And now he is a gold medal winner at the Tokyo Paralympic Games.
Within a year of his injuries Brad Snyder had become a Paralympic athlete and won three medals in the pool at London 2012.
He won gold in the 100m freestyle and also the 400m freestyle, which actually took place on the one year anniversary of his injury, and he also took home a silver medal in the 50m freestyle.
The US navy was an almost inevitable career choice for Snyder as three of his four grandparents had been in the service.
Snyder’s father was injured at the Battle of Midway, and while recovering fell in love with his nurse and eventually married her.
Snyder, who lives in Baltimore, graduated in 2006 from the US Naval Academy, where he swam competitively, and was deployed to both Iraq and Afghanistan as part of the Navy’s elite bomb disposal squad.
It was during his second deployment in 2011 that he stepped on the IED, triggering an explosion.
The blast caused shrapnel to shoot into his face, causing him permanent blindness and doctors later surgically removed his eyeballs and replaced them with prosthetics.
Paratriathlon made its debut at the games in 2016, but Snyder was still competing in the pool, where he won three more gold medals and another silver.
Now the 37-year-old, who was born in Florida, has switched from swimming to paratriathlon in Tokyo.
For his first Paralympic triathlon, Snyder will have Olympic triathlete Greg Billington, who competed in the 2016 Rio Olympic Games, as his guide.

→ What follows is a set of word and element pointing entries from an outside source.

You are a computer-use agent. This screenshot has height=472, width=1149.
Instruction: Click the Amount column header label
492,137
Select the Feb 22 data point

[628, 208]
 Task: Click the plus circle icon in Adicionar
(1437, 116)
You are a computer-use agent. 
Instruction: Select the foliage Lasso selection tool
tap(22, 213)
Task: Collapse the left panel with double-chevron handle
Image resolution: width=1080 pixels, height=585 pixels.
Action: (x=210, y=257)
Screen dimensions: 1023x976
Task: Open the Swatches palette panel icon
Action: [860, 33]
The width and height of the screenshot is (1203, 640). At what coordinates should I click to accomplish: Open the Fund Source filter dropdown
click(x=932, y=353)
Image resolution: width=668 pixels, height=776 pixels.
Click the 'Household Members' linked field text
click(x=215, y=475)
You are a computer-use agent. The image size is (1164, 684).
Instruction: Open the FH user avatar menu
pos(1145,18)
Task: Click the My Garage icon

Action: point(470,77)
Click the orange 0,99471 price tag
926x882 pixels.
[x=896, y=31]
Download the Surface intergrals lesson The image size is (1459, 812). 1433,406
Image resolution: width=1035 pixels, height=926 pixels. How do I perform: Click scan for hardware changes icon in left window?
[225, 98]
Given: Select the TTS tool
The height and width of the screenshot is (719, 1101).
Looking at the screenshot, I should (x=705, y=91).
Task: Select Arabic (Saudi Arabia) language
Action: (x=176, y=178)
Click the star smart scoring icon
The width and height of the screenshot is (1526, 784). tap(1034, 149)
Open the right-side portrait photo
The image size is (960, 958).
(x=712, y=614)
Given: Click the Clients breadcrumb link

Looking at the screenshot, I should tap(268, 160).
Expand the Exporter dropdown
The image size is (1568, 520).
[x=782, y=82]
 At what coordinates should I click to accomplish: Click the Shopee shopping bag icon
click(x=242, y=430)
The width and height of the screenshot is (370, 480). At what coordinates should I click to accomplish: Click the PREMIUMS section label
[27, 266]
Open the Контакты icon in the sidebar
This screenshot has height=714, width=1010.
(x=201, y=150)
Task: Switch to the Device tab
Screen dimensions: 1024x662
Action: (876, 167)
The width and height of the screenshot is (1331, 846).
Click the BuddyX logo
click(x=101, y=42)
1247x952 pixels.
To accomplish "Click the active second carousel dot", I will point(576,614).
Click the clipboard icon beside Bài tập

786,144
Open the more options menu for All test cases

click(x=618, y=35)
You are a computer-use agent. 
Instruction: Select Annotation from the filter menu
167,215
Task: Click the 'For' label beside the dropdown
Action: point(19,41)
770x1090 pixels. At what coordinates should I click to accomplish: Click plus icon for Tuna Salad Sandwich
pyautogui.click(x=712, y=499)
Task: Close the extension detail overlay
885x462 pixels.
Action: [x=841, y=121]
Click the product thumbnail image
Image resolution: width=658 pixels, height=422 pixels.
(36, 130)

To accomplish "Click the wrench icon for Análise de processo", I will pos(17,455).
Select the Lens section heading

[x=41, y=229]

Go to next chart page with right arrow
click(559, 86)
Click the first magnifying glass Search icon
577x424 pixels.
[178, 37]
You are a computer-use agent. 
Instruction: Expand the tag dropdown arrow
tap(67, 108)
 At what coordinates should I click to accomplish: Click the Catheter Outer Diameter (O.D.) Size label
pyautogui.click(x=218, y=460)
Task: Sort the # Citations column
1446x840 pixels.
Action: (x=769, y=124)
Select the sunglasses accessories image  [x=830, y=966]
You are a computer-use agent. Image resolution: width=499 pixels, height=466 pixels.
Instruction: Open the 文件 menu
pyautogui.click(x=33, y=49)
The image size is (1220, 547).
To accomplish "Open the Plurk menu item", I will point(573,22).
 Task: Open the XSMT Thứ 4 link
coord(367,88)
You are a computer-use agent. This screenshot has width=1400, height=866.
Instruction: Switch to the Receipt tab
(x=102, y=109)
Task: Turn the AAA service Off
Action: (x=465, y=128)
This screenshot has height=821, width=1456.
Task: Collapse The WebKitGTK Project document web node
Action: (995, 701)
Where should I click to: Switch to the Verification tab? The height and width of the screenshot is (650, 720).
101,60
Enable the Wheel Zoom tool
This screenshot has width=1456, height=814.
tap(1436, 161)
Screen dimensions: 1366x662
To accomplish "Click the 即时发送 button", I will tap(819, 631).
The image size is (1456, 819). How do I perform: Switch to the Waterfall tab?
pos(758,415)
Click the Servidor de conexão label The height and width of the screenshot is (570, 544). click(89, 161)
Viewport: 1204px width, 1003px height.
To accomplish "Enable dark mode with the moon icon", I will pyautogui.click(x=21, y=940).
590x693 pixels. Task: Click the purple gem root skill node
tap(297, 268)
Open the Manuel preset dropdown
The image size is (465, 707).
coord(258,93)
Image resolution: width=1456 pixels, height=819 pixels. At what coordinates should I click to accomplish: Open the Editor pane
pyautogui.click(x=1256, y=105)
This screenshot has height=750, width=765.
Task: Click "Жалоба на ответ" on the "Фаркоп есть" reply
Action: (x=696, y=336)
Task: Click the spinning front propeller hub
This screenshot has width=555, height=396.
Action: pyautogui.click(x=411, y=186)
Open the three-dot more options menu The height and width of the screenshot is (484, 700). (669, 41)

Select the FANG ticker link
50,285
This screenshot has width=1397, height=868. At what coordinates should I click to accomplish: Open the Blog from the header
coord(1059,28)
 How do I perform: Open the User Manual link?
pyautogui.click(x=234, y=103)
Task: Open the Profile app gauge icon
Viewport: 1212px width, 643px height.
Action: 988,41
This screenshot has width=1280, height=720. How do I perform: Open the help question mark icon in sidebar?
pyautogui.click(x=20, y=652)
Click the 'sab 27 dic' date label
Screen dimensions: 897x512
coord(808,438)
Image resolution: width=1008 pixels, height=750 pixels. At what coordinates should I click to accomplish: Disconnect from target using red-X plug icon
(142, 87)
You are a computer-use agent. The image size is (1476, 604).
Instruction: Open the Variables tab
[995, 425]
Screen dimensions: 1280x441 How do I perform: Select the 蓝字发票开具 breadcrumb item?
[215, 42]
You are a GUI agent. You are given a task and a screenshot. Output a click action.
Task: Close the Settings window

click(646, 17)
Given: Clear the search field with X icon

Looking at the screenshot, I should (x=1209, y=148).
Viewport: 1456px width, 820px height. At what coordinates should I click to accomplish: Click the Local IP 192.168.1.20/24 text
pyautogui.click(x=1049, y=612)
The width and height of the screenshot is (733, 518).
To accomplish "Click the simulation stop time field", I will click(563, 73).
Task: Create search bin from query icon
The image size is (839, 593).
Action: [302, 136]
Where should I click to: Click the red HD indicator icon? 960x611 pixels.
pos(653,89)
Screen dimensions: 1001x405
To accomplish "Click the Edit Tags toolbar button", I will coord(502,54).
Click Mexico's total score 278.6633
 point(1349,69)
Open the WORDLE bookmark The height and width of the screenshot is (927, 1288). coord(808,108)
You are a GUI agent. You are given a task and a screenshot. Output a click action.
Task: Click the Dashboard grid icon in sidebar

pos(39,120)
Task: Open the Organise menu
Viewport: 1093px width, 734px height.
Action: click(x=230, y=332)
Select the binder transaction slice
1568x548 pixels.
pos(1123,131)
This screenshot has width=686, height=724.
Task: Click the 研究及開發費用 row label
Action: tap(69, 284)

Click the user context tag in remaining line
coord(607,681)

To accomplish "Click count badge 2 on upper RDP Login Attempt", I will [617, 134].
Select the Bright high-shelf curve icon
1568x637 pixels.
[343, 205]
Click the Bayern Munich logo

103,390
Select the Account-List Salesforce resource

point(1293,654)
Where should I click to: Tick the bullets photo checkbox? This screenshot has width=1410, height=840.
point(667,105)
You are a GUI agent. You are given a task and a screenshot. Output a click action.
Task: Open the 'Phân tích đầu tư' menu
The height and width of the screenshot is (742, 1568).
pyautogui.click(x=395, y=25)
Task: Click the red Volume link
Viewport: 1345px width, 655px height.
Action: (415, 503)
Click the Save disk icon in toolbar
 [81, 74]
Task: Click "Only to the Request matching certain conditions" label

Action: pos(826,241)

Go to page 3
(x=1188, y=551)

It is the guide’s job to keep the Paralympic athlete on track during the swim and run, before joining them on the tandem for the cycle.
The athletes will swim 750m, cycle for 20km and run for 5km and all of the races will be held at Tokyo’s Odaiba Marine Park, the same venue where the Olympic triathlon competitions were held.
The Paralympic triathlon events will take place Friday 27 August and Saturday 28 August.